BEGIN Listed entries

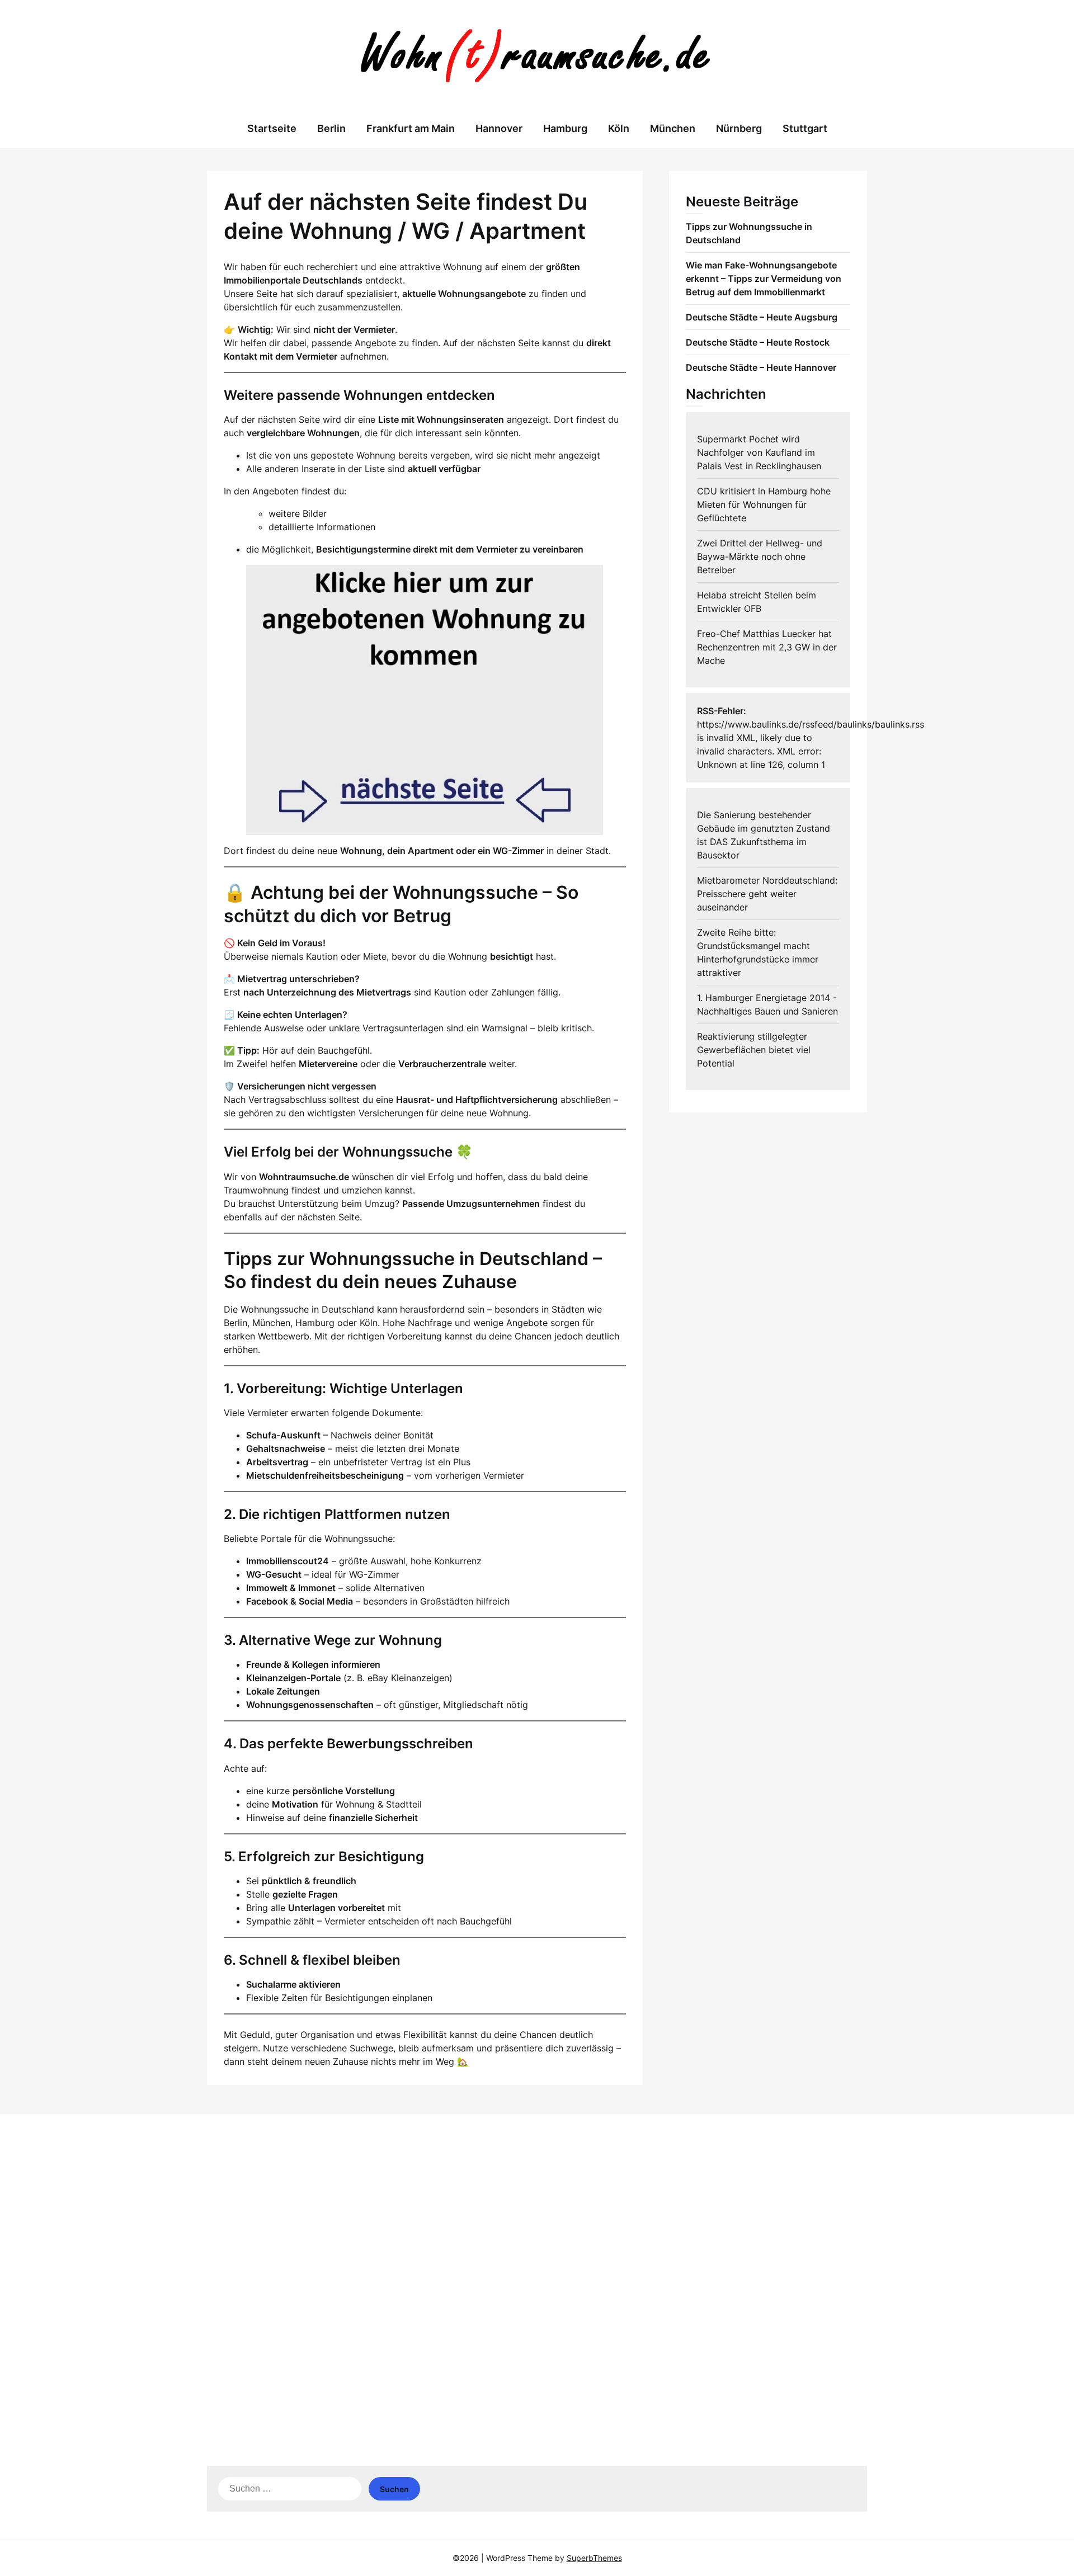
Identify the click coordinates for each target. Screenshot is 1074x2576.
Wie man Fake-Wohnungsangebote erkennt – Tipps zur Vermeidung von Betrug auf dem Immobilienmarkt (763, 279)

END Listed entries
BEGIN Listed entries

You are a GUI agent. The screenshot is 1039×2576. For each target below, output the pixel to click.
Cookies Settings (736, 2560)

END Listed entries
BEGIN Listed entries

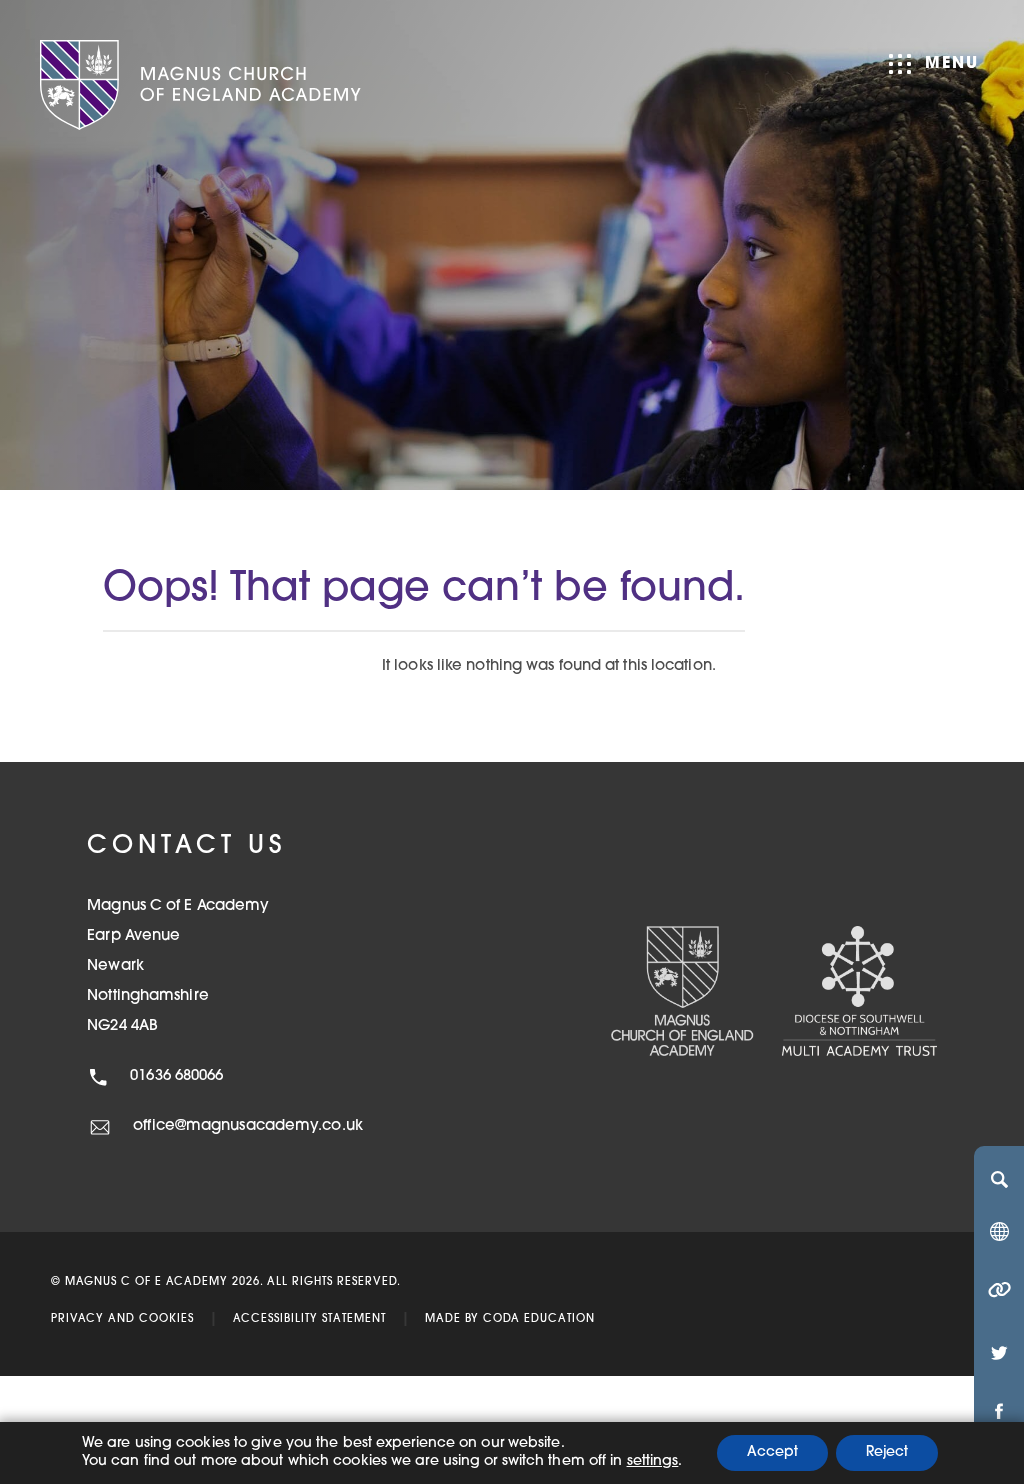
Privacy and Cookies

END Listed entries

Once you reach the line with "Identify the click" in the data above, copy it and every line after it exactly, up to and including the line with "Wie man Fake-Wohnungsangebote".

> **Exercise solution**:
Identify the click coordinates for each target. Screenshot is 1074x2576.
Wie man Fake-Wohnungsangebote erkennt – Tipps zur Vermeidung von Betrug auf dem Immobilienmarkt (763, 279)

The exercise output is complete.